Un río que vuelve a latir, un río que vuelve a vivir
Hace no mucho era apenas un hilo, retirado, castigado, silencioso, de agua manso. Todo indicio de vida parecía haberse retirado. Pero hoy. Hoy, en cambio, el Luján es una postal impensada: vuelven los peces y las cañas en la orilla, las familias buscan sombra y pasan los días, enteros, a metros del cauce.
Volvió a vivir el río Luján y late como una parada irresistible para los amantes de la pesca recreativa. Se pueden ver bagres, mojarras, sábalos y viejas del agua y con los peces, los pescadores.
¿Por qué regresó la vida al río Luján?
Según la información difundida por la Agencia DIB, no hay una sola causa. Especialistas coinciden en que un río contaminado, en el que durante años no hubo peces y vuelve a tenerlos, tiene una combinación de factores. El primer punto es el descenso de la contaminación: la disminución o cese de descargas industriales, menos agroquímicos y un mayor control ambiental. No siempre es descontaminación total, sino recuperación. Además, cuando mejora la oxígeno del agua los primeros en aparecer son los peces más resistentes.

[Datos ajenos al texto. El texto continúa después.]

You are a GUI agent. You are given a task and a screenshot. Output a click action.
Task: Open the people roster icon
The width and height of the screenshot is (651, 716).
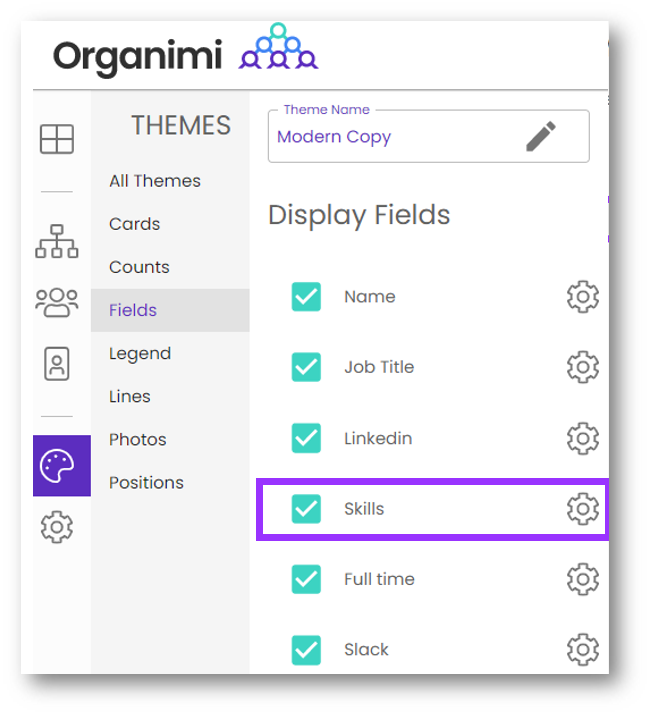[x=57, y=302]
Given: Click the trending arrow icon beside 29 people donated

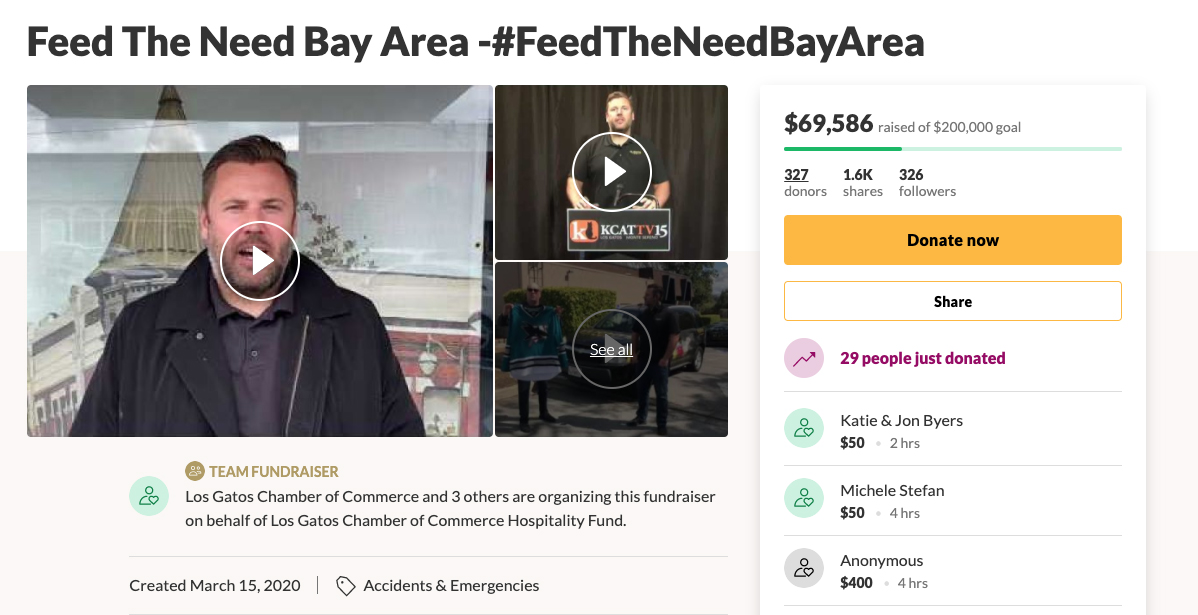Looking at the screenshot, I should coord(804,358).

La multiplicación de los peces
Hace poco el intendente, Leonardo Boto, compartía en redes sociales un video en el que se veía un cardumen de pequeños peces nadando en el río Luján. En la imagen se celebraba la recuperación ambiental. Pero la sorpresa fue hace unos meses, cuando pescadores comenzaron a sacar Dorados debajo del Puente Mendoza y hasta cachorros de surubí en la zona del Puente de los Huesos, especies más propias del Paraná que del Luján. Las crecidas y la conexión con otros cursos de agua en los períodos de lluvias intensas explicarían esta inesperada colonización.
Si bien la zona no cuenta con infraestructura básica, porque no hay arboleda que mitigue las altas temperaturas ni espacios preparados para resguardarse del sol. Los pescadores van igual. “Nos quedamos hasta las seis de la tarde, hacemos una picadita. Saqué una boga, pero como era chica la devolví. Si es grande y sirve, la llevamos”, dice Juan el pescador.
Otro pescador intenta, una y otra vez, con un “robador”, una técnica para la pesca del sábalo, que suele ser una especie arisca y difícil de capturar. Tiene la espalda roja por el sol. Alrededor un grupo de niños intentan pescar mojarritas.
Las obras
Se accede por un camino a puro polvo desde la Autovía 6. A 70 metros hay la senda hormigonada todavía en construcción. En algunos tramos se levanta un enorme terraplén de tierra arcillosa. El mantenimiento va a ser clave para la supervivencia del río.
Aunque todavía no está terminada, la senda ya es utilizada para andar en bici, para running o salir a caminar y disfrutar del paisaje. Todo forma parte del “Sendero 11-21”, nombre que remite a su extensión: 11 kilómetros y 21 metros. Ida y vuelta. El recorrido conecta la zona de la Basílica con la Autovía 6.
Mientras tanto, el Luján crece, late, revive con fuerza. Sigue su curso. Y en la orilla, entre cañas, anzuelos, bicicletas, motos, autos y caminantes, se abre un nuevo sentimiento, una nueva esperanza.